Pickett, who already was a divorced mother of two when she met and married Ed back in 1989, says their marriage was laced with his verbal and sometimes physical abuse, and for anyone in that type of situation, it is never too late to get out.

“I always said I would never divorce Ed,” says Pickett, whose brain still echoes with her mother-in-law’s dying wish several years ago to “take care of my boy.” “But when you feel like you are a slave to a man, or you’re not respected anymore by the man, it’s time to get out or let them go.”

So how do you let them go? Marriage and family therapist Dr. Elinor Robin, who has mediated thousands of divorces, says it takes three to five years to rebuild after divorce, and while that can be a daunting time frame for someone who’s in their 70s, having a plan to get both of you to the grass on the other side of your fence can cut that considerably. Here’s how.

Exit strategy:

1. Be sure. Feeling confident in the decision to divorce is critical, so find a therapist who specializes in divorce or who has gone through it, and talk things through until you’re sure, and ready.

2. Stay positive. Tell your spouse in a way that affirms the things that brought you together and have gone well, but explains that you’re at a point in your life to be single. “Using that language works well to offset the predictable response that there’s someone else,” MacLean-Hoover says.

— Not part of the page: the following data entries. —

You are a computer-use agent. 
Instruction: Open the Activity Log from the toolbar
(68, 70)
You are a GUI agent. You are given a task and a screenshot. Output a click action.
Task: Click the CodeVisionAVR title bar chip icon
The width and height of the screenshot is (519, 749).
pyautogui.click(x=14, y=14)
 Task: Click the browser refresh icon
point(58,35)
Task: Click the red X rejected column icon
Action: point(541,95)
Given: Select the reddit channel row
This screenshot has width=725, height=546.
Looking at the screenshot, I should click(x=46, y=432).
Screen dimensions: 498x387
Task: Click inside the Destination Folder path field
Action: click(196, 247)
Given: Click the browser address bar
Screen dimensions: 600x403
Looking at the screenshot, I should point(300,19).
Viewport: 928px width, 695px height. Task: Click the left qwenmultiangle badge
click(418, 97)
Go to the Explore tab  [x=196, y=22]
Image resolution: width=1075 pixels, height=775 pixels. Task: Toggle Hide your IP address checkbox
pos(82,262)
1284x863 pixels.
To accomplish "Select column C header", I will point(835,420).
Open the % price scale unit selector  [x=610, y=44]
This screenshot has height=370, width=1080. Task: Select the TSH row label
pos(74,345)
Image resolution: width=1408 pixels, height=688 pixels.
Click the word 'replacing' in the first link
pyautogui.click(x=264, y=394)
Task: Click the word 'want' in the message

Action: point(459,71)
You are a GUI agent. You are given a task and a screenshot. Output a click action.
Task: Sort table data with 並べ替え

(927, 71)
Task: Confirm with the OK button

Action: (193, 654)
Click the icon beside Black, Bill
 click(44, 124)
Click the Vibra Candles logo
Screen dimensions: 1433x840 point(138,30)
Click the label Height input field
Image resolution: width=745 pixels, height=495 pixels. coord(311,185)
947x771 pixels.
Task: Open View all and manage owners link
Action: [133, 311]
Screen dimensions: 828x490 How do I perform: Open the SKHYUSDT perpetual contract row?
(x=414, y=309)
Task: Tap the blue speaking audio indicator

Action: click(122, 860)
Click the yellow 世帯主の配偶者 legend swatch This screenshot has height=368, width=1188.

3. Lean on your friends. Having trusted loved ones to listen and validate your feelings is important. “If someone’s getting a divorce and they have no support system, they’re going to feel lost. That’s a recipe for serious depression,” Robin says.

4. Crunch the numbers. “Often people don’t realize how much they have to cut down to make things work in divorce. But two can live almost as cheaply as one,” Robin says. “If they’re on fixed incomes, they really have to look at all the places where they can tighten the budget, and work together to do so. Even if they’ve never worked as a team, it’s so important in divorce.”

5. Get ready for the backlash. “Be prepared for the ‘negative intimacy’ phase,” MacLean-Hoover says, which can include anger and lashing out by the rejected spouse. Even if one of you is getting nasty, don’t stoop to that level. The ‘negative intimacy’ phase rarely lasts forever, and you’ll be glad you stayed above the fray once it’s all really over.